She pointed out that the earnings report revealed a stronger-than-expected gross margin of 18% beating forecasts of 17.2% and free cash flow of $4 billion last quarter. It means, she said, that Tesla is now sitting on a $41.6 billion cash pile.
“This is a serious chunk of change, however, there were no investor sweeteners included in this earnings report. Tesla does not pay dividends, and it has never executed a share buyback programme,” she said. “Understanding why Tesla does not want to give back excess cash to shareholders, we need to understand Elon Musk’s mindset. He said that people should think of Tesla as a dozen startup companies in one. No wonder the stock price is volatile after this earnings report: anyone looking for Tesla to act like other blue chips will be disappointed.”
Doubter or Believer?
She added that Tesla does not work on the repeat model of sales, revenues, cash and buybacks. “Instead, it is a traditional growth company that runs on ideas. If you believe in the ideas of Elon Musk, then you should buy Tesla stock, if you don’t then you should avoid it,” she said.

▶ **DIRECTIONS**
Pick up the passage on Tesla's earnings report after its final sentence and continue writing it.

▶ **PROVIDED DATA**

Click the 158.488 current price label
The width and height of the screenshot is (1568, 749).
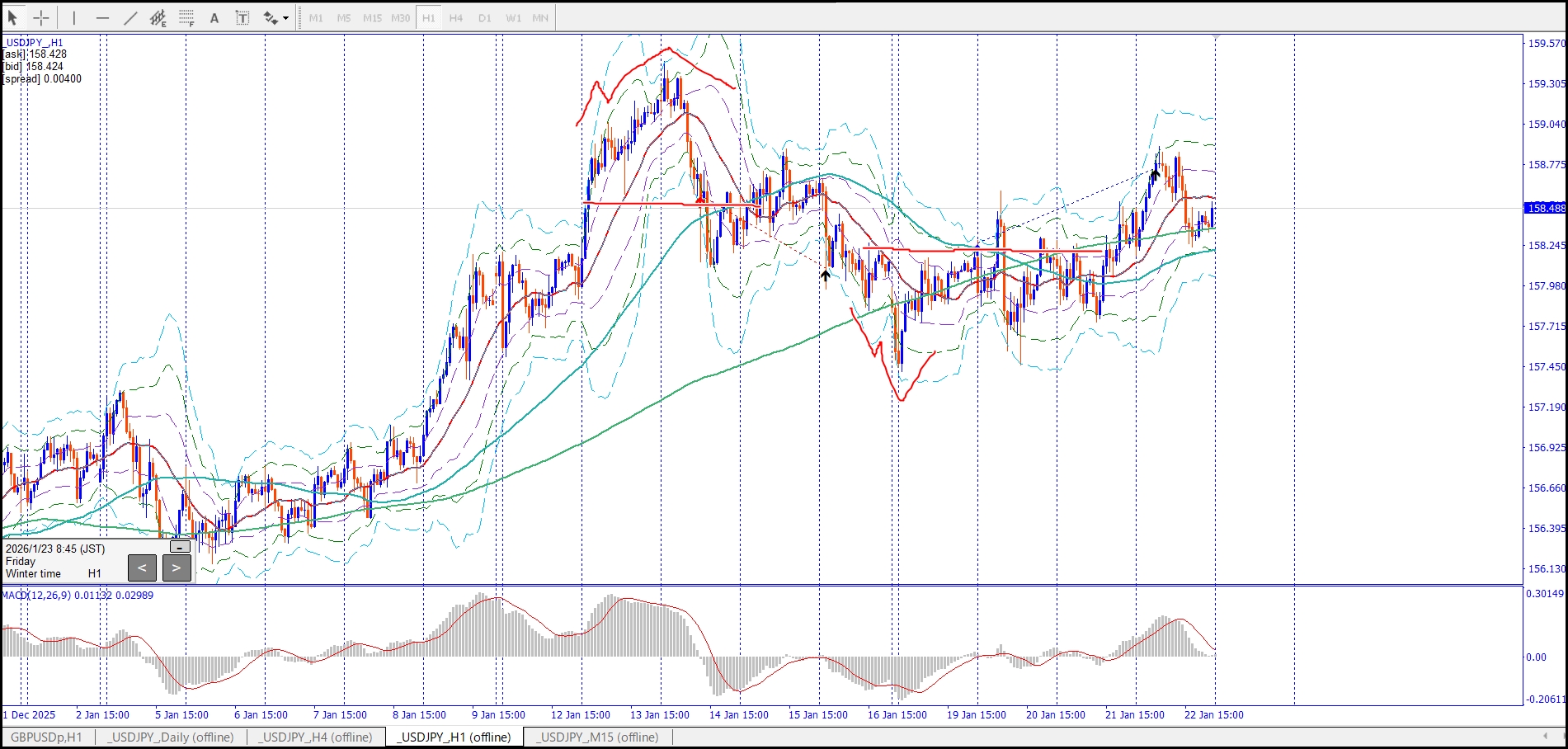1545,208
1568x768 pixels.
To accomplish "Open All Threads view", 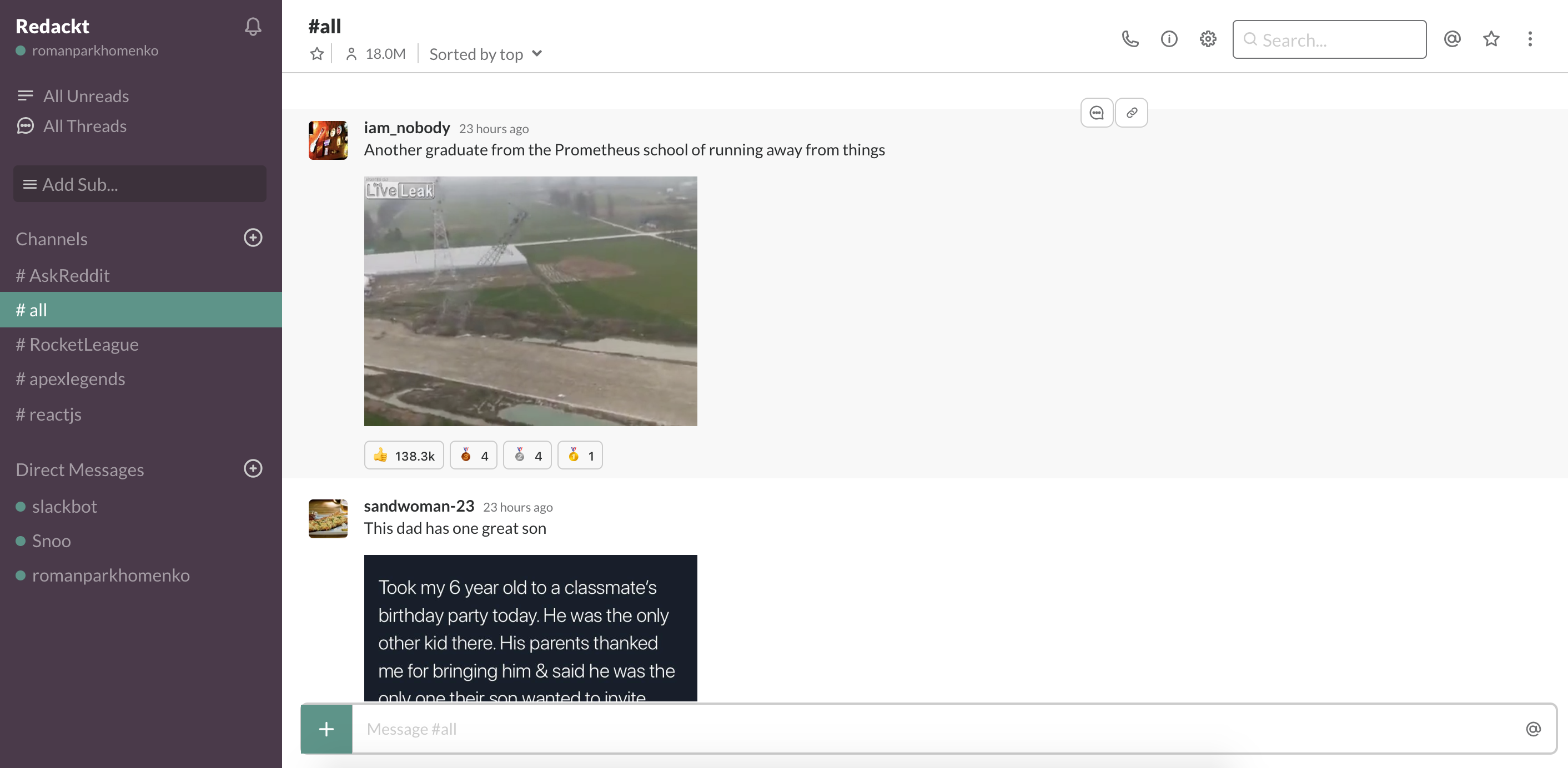I will pyautogui.click(x=84, y=126).
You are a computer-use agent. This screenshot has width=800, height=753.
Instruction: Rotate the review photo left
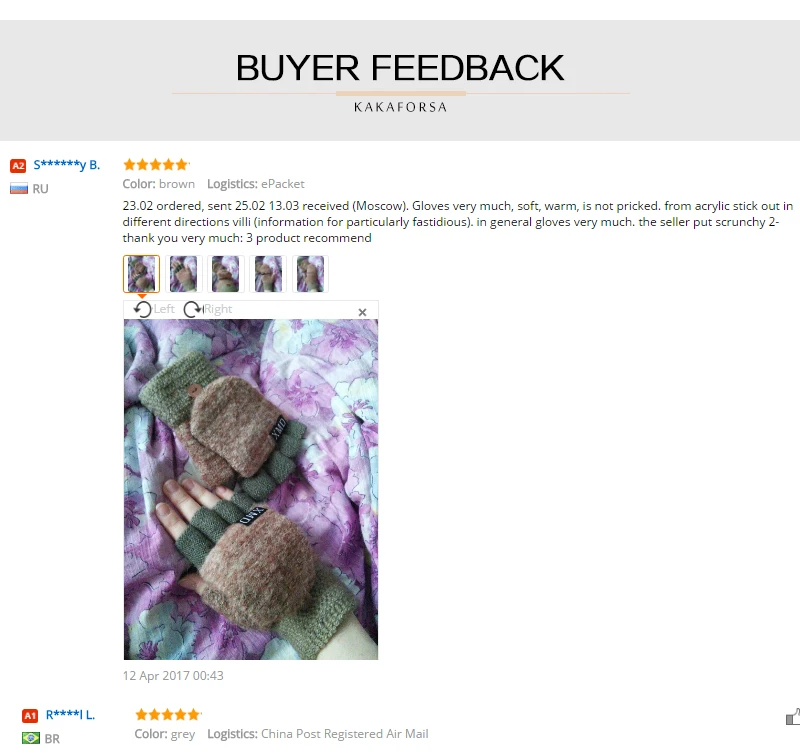(x=154, y=309)
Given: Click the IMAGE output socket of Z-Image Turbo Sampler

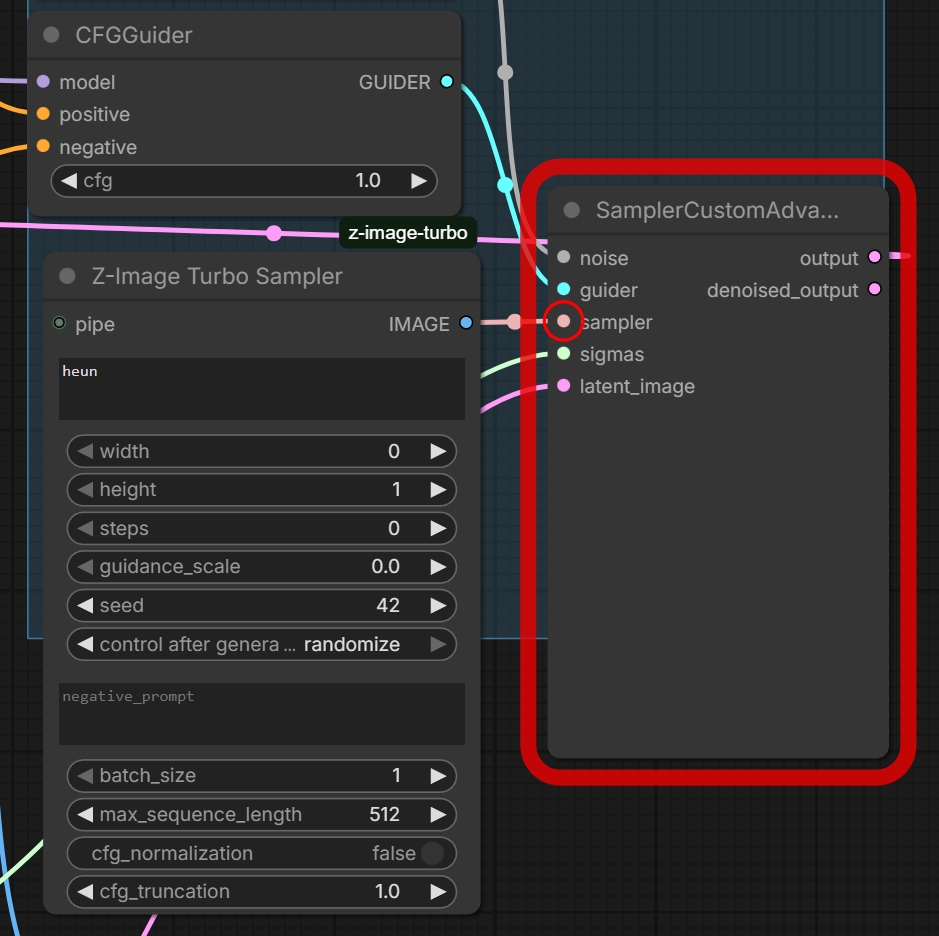Looking at the screenshot, I should [x=466, y=323].
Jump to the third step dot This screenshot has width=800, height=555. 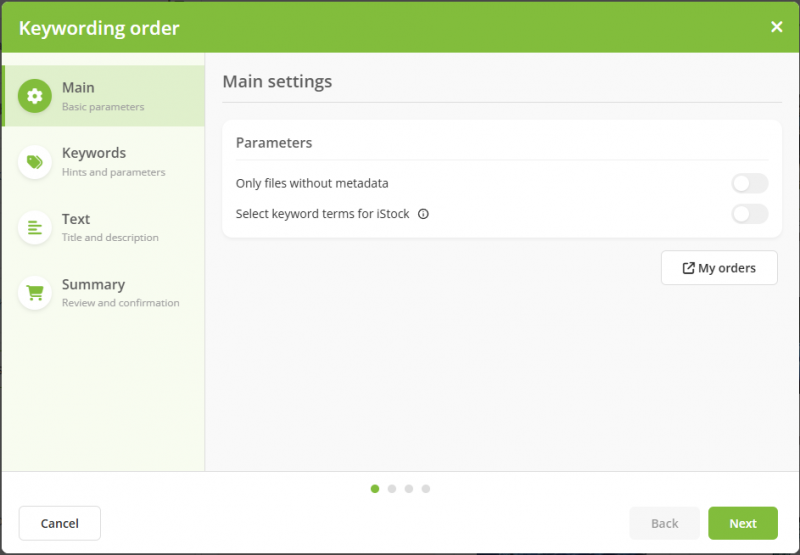click(409, 489)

▶ **OUTPUT BELOW**
The question investors need to ask themselves when considering Tesla stock is whether they are willing to pay for Musk’s big ideas such as humanoid robots to come to life.
“In the current environment, where investors remain nervous about geopolitics and the global economic outlook, the vision and ideas that Musk is selling may not take off,” she said. “Musk is likely to have failed to make progress to persuade less enthusiastic investors, who would rather Musk did a bit less thinking and a lot more production. There is much skepticism.”